Action item
Note how many lines in the material have "thumbnail", and give only that figure.

The records
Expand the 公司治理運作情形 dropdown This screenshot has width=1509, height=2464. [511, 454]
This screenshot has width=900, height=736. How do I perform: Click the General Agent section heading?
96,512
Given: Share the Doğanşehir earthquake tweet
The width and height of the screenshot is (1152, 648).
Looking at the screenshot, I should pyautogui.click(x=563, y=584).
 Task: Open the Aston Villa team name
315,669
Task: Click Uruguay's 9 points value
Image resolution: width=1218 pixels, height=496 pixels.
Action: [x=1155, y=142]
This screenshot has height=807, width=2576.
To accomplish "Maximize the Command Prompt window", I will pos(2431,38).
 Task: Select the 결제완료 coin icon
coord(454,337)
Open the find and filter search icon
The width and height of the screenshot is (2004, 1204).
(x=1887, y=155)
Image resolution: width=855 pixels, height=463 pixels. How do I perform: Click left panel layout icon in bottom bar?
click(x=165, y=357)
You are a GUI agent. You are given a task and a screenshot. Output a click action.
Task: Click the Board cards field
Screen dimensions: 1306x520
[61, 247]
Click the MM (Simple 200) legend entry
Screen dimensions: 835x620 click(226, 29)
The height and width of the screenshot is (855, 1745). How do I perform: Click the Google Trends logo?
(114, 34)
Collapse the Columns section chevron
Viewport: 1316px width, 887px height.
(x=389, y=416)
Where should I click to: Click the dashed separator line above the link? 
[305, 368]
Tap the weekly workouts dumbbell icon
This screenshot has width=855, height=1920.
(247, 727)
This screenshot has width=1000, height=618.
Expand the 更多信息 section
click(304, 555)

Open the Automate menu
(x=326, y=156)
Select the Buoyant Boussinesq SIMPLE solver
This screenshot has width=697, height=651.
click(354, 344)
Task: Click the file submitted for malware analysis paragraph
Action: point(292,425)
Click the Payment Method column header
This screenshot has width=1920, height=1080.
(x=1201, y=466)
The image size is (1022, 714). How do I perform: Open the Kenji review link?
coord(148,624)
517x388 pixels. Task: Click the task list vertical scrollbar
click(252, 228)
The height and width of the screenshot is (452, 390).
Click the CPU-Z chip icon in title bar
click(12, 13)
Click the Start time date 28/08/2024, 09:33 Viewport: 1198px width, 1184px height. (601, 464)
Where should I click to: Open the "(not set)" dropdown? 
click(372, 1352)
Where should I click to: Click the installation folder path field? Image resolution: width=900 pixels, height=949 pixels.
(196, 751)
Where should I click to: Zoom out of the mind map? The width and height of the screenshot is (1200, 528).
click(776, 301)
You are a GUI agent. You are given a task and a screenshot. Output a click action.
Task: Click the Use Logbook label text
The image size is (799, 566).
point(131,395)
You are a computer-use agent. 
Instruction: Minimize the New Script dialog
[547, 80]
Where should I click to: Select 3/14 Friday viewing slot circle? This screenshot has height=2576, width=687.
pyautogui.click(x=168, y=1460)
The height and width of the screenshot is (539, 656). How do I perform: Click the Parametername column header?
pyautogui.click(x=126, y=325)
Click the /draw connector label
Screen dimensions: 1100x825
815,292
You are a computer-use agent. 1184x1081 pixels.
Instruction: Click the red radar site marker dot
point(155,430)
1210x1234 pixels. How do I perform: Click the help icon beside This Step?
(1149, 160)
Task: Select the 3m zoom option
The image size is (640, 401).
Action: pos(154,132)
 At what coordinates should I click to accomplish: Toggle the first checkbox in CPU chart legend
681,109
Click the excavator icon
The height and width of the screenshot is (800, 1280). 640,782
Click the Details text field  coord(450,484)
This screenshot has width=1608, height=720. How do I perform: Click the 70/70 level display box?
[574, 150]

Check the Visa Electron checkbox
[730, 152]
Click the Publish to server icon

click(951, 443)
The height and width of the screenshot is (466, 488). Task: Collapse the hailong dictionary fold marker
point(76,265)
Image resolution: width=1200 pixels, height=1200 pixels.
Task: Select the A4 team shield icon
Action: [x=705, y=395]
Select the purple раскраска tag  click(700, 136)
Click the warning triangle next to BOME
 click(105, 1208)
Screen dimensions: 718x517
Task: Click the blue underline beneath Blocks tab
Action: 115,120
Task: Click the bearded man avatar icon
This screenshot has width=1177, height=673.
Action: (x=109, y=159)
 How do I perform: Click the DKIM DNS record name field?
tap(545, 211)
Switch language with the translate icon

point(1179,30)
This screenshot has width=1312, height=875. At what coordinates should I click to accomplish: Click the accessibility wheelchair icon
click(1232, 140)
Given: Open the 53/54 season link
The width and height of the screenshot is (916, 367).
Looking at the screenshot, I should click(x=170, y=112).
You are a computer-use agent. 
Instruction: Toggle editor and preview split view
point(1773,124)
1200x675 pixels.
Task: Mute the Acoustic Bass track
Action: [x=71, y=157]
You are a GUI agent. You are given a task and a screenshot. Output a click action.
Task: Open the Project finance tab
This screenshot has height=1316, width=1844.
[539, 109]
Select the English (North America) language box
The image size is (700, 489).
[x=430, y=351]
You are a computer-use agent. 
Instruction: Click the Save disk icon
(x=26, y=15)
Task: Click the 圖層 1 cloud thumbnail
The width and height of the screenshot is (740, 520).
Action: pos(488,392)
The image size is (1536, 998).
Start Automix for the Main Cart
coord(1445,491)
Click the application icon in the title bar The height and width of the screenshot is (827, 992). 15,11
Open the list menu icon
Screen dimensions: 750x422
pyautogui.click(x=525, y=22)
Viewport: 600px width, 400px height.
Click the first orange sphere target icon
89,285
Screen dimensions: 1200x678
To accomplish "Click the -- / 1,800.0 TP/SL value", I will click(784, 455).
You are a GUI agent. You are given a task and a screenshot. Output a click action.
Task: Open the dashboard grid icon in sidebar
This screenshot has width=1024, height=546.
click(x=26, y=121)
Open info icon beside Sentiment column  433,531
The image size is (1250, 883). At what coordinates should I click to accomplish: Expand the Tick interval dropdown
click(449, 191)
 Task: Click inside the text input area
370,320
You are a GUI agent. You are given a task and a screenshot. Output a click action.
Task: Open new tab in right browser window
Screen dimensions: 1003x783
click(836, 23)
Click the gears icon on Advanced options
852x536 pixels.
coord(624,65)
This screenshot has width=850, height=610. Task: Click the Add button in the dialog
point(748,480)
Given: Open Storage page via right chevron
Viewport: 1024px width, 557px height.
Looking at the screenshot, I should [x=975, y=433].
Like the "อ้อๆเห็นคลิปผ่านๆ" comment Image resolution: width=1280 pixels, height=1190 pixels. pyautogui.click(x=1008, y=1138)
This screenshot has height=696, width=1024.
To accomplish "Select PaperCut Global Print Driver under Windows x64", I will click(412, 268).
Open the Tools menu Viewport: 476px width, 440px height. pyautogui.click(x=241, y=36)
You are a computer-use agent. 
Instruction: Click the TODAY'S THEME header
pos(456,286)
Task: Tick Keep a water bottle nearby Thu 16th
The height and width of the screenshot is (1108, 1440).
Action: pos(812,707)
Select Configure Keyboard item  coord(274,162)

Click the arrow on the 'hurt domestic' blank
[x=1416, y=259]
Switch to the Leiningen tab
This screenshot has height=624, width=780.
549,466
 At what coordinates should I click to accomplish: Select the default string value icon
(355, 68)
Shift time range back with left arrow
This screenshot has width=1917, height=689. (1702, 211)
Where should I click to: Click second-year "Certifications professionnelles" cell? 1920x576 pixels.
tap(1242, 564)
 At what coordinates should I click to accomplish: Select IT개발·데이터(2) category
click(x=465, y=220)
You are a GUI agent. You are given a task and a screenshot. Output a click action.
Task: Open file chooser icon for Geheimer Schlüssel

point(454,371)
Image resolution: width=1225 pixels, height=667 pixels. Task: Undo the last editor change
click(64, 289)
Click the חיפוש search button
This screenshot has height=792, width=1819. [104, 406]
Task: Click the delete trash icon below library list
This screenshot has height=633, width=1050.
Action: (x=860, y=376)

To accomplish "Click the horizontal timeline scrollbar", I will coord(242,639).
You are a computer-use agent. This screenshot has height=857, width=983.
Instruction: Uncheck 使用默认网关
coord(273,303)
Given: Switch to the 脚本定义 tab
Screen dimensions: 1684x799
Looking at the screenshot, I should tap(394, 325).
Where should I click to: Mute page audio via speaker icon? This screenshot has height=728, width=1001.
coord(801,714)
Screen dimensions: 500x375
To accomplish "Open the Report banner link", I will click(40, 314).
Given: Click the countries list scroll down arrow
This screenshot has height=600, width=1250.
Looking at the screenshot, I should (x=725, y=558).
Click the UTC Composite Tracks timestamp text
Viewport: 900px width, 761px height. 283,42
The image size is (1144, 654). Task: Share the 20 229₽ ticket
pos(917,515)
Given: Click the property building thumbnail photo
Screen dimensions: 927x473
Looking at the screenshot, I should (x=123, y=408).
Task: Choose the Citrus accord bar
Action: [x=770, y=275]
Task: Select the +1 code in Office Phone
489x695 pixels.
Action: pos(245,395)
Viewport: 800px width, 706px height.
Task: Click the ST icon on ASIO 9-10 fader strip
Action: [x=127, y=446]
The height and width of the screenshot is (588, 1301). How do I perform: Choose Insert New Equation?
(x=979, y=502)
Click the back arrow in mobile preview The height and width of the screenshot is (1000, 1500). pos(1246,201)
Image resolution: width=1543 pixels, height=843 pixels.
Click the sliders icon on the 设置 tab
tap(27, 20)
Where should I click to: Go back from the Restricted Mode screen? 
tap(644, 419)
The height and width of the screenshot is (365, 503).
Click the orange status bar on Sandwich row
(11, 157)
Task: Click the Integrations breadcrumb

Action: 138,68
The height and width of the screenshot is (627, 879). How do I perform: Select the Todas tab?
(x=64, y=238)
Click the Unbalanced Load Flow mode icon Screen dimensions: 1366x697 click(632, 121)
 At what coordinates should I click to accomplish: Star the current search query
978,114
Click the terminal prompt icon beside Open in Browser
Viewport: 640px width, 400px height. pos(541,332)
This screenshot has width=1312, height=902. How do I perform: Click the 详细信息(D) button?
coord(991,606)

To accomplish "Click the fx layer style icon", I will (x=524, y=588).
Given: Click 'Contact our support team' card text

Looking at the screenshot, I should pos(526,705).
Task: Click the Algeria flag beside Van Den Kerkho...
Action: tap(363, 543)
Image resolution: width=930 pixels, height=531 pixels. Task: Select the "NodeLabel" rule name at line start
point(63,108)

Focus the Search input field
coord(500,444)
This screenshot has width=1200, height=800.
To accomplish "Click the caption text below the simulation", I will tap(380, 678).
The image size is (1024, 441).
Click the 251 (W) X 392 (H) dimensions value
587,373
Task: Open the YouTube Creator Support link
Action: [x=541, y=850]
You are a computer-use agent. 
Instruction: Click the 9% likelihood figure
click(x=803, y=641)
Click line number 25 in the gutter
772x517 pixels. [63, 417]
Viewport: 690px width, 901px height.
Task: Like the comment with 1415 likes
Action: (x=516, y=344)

Written solution
2